Usually what I think is going on with people who are wheat sensitive but do not have celiac is it is more the starch that causes issues (and they don't usually get any of the small intestinal damage). Most of them get better on a wheat free diet a lot faster than the people I know with celiac's disease who have to wait for the intestines to heal before they really feel better and often tolerate way more wheat in their diet than anyone I know with celiac.The "just a small cookie" and they are fine is something that would set a person with celiac off for several days. The people I know with celiac can't tolerate the food they eat being touched by anything that touched wheat and wasn't washed first. Which can make eating out a big issue as sometimes they aren't careful enough in the kitchen to keep the gluten free food totally isolated.I do know a lot of people feel better when they avoid obvious wheat in their diet. (without having to go through every ingredient of every single thing they eat and look for any of the hundreds of wheat, rye, or barley based food additives before they get substantial relief like most of the people with celiac end up having to do).I don't see anything in your description that rules out functional GI issues and there are some functional problems that are "not quite IBS" but usually other things people worry about have way more symptoms in addition to the IBS symptoms than IBS, not just one symptom but not the whole package of pain/discomfort with stool consistency/frequency issues that you see in people diagnosed with IBS. There is no particular consistency/frequency issues that is clearly not IBS. Although copious watery diarrhea is rarely just from IBS alone nor is constipation so bad you only have 1-4 BM's a month.


----------



## ashia (Jun 15, 2010)

Kathleen, thanks again.
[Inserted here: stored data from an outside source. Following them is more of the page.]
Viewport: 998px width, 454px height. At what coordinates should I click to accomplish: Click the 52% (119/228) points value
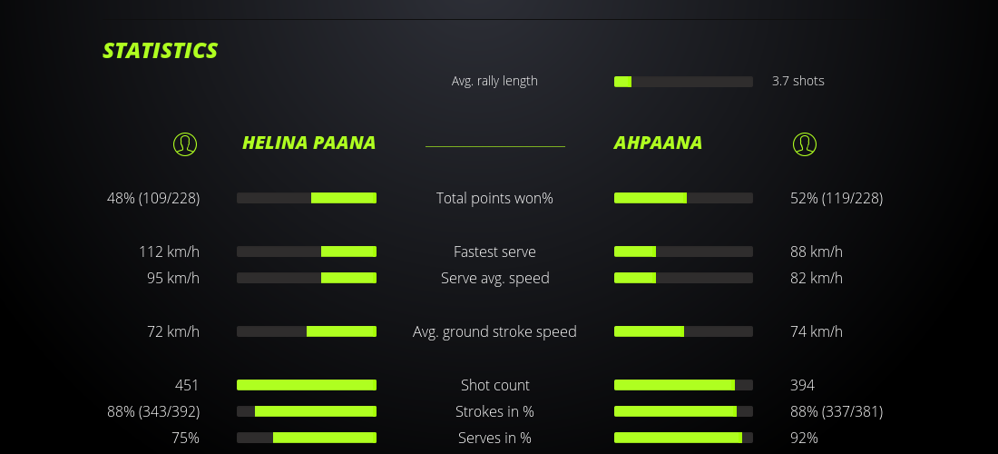point(837,198)
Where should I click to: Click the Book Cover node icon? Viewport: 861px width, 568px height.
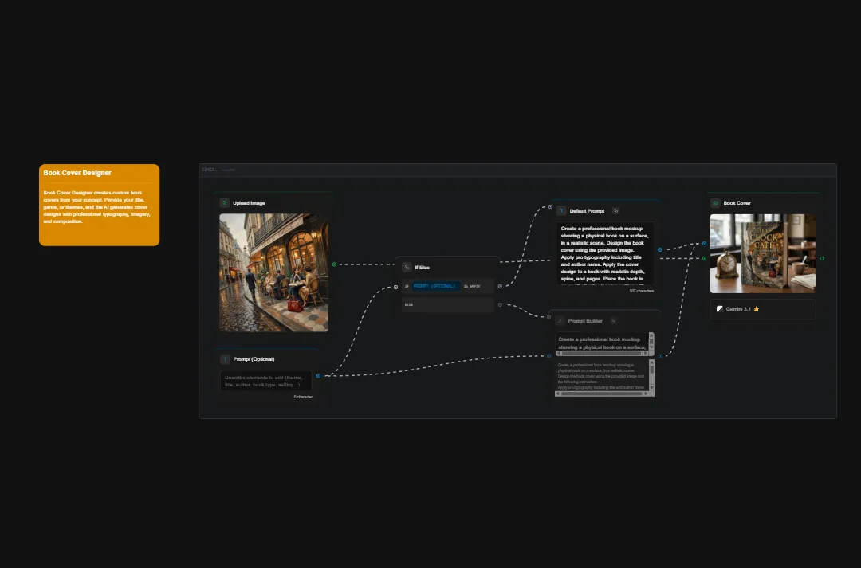tap(714, 203)
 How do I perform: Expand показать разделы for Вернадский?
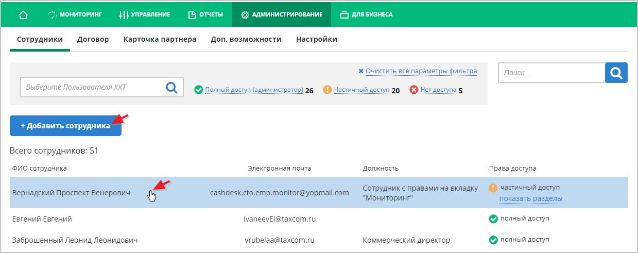tap(531, 198)

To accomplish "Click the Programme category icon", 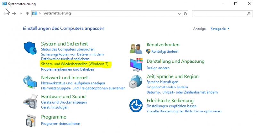I will (x=31, y=121).
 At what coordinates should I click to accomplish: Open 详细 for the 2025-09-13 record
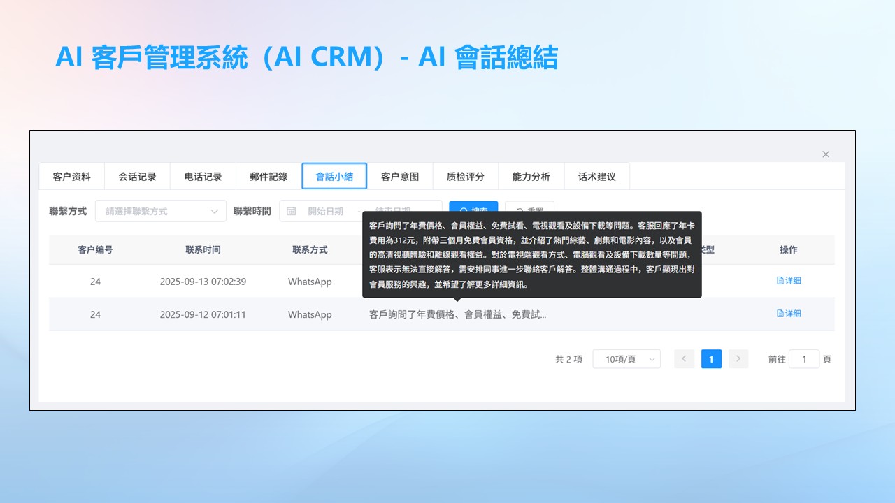coord(789,281)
That's helpful. I hadn't thought of starch per se, because I can eat boiled potatoes and rice no problem -- in fact, they seems to help. The plainer the food, and seemingly the less fiber, the better (even if my taste buds disagree). And the especially smelly/sticky/greasy poop seems to be linked to wheat. For instance, about a month ago, I had a bowl of plain quinoa and rice for dinner, but added some bouillon for flavoring, which I didn't realize had wheat in it. Paid for that big time. Other than accidents like this though, I really haven't been having even a "small cookie" or pizza slice or any of that. I have been trying to eat a reasonable amount of vegetables and a bit of fish though, even if it is sometimes hard to digest, simply because I can't see subsisting on a diet of boiled potatoes, rice and quinoa for the next 6 months or whatever it ends up being.Follow-up question - Do you think that wheat starch has different qualities than other types of starch, making it more difficult to digest even in some non-celiac people?


----------



## Kathleen M. (Nov 16, 1999)

Every starch has some easily digestible starch and some starch resistant to digestion by humans (called resistant starch).Wheat has quite a bit of resistant starch, rice has much lower levels.


----------



## ashia (Jun 15, 2010)

Kathleen M. said:


> Every starch has some easily digestible starch and some starch resistant to digestion by humans (called resistant starch).Wheat has quite a bit of resistant starch, rice has much lower levels.


Interesting! Thank you!!


----------